§ Short task
Render the entries as a two-column CSV with the headers "instruction" and "answer": one row per entry, each field quoted, and line breaks replaced by spaces. Begin at the line that has "Add A2.3 Vocabulaire objective" and stop after the line that has "Open the back/forward".

Data listing

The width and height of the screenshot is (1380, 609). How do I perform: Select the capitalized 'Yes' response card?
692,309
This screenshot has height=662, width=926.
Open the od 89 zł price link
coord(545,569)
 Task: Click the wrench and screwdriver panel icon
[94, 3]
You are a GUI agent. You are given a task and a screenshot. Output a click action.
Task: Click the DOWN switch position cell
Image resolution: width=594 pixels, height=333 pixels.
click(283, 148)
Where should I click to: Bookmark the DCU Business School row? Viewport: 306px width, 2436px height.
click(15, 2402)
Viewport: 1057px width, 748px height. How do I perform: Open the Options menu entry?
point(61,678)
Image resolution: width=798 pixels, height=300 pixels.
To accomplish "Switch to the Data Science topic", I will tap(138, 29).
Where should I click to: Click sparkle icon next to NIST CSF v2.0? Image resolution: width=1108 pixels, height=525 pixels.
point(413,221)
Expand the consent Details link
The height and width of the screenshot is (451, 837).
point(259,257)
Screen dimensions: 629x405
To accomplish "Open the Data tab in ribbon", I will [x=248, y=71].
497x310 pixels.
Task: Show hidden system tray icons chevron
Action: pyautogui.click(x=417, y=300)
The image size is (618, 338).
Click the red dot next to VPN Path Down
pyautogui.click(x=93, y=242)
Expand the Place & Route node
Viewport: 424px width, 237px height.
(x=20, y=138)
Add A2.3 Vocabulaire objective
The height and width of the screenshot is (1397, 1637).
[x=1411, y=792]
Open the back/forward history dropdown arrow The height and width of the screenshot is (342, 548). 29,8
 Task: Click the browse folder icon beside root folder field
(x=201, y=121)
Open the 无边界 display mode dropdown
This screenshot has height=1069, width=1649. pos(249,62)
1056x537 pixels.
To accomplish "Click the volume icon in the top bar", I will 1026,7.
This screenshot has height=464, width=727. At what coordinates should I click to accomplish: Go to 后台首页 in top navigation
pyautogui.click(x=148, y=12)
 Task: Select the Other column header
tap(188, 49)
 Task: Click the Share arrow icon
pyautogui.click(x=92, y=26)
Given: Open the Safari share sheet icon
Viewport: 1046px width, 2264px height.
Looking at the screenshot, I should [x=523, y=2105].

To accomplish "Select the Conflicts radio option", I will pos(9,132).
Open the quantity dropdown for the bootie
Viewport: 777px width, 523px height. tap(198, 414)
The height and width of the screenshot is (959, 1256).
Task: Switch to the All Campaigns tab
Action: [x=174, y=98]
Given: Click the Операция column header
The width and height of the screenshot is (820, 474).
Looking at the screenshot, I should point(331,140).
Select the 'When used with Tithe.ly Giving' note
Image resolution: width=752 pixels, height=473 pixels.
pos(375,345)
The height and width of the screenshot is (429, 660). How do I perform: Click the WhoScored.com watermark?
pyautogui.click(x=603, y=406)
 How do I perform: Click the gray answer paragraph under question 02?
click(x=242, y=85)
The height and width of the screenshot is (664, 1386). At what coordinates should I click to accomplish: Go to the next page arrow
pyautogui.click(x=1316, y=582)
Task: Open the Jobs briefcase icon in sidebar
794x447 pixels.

§ The output
instruction,answer
"Add A2.3 Vocabulaire objective The height and width of the screenshot is (1397, 1637).","[x=1411, y=792]"
"Open the back/forward history dropdown arrow The height and width of the screenshot is (342, 548).","29,8"